Help support the author by donating or purchasing a copy of the book (not available yet)



Chapter 23 - More Advanced Data Structures

In the previous chapter, we learned about some simple yet fundamental data structures with rather simple implementations. In this chapter we're going to take a look at a couple of new data structures. They'll also be a little bit more advanced in their implementation.

23.1 - Linked Lists

The first data structure we're going to look at in this chapter is a Linked List.

A linked list is a linear data structure where each element is a separate element. Linked List objects are not stored at contiguous locations. Instead the linked list objects are linked together using pointers.

Throughout this book I may have referred to Python lists as arrays and visa versa. Python lists have a complicated implementation under the hood. This allows for lists to be of arbitrary size, grow and shrink and store many items of various different types.

In many other programming languages an array is much like a fixed size list that stores elements of a specific type. They store elements contiguously in memory. That isn't necessarily the case in Python.

Python is implemented in a language called 'C'. This language is low-level compared to Python. In the C language, Python lists are implemented with a data structure some what similar to a linked list. It's a lot more complicated than a linked list but a lot of the concepts and techniques we'll learn here will apply to the C Python implementation of lists.

There are many variations of linked lists but in this chapter we're going to look at one variation called a Singly Linked List.

Below is a diagram of a Singly Linked List:

There are various elements to this so let me explain:

Linked Lists have various advantages over arrays (not Python lists).
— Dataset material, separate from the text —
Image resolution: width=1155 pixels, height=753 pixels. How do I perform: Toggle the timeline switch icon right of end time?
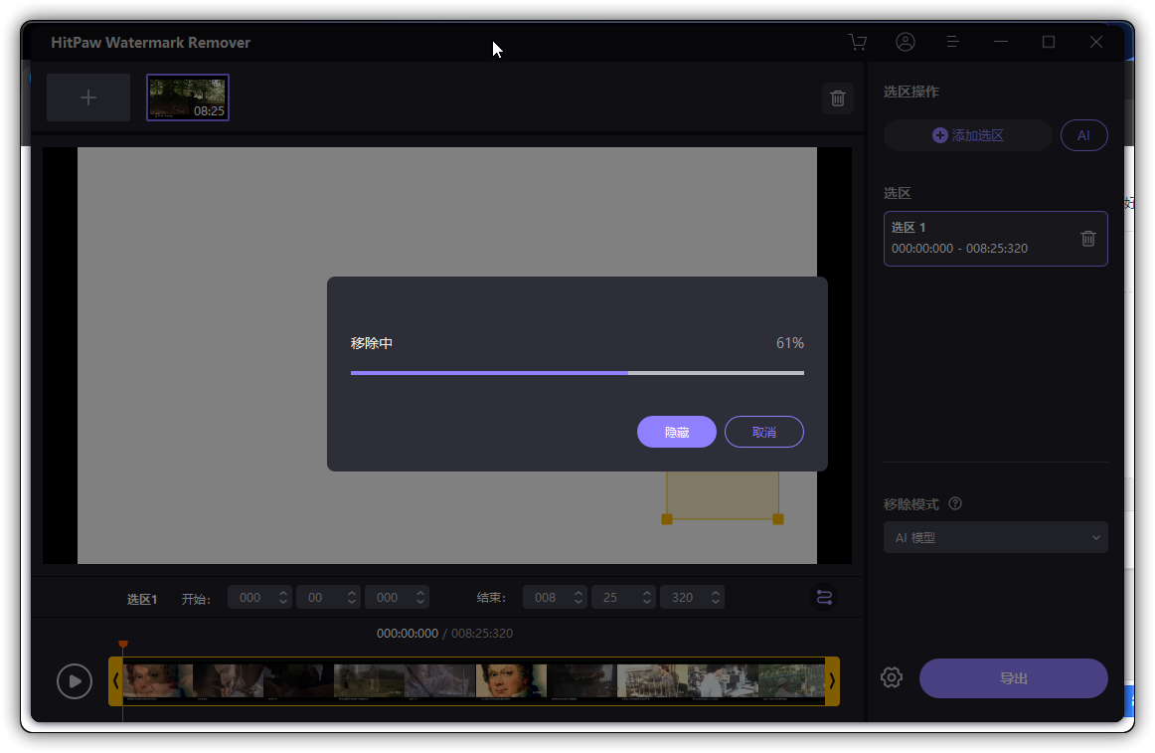[x=824, y=597]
These include dynamic size (they can grow and shrink as needed much like python lists, whereas arrays can't do this) and ease of insertion and deletion.

When we delete something from a Python list, the list must be resized and various other things must be done (this is done under the hood so we don't worry about this).

There are also some disadvantages to Linked Lists compared to arrays. We can't index them, therefore if we wish to access an element we must iterate through each element, starting from the head, in order until we find the element we are searching for.

From the above diagram we can break the problem of implementing a linked list down into two things:

  1. A node class: This will contain the data the node will store and a pointer to the next node.
  2. Linked List class: This will contain the head node and methods we can perform on the linked list.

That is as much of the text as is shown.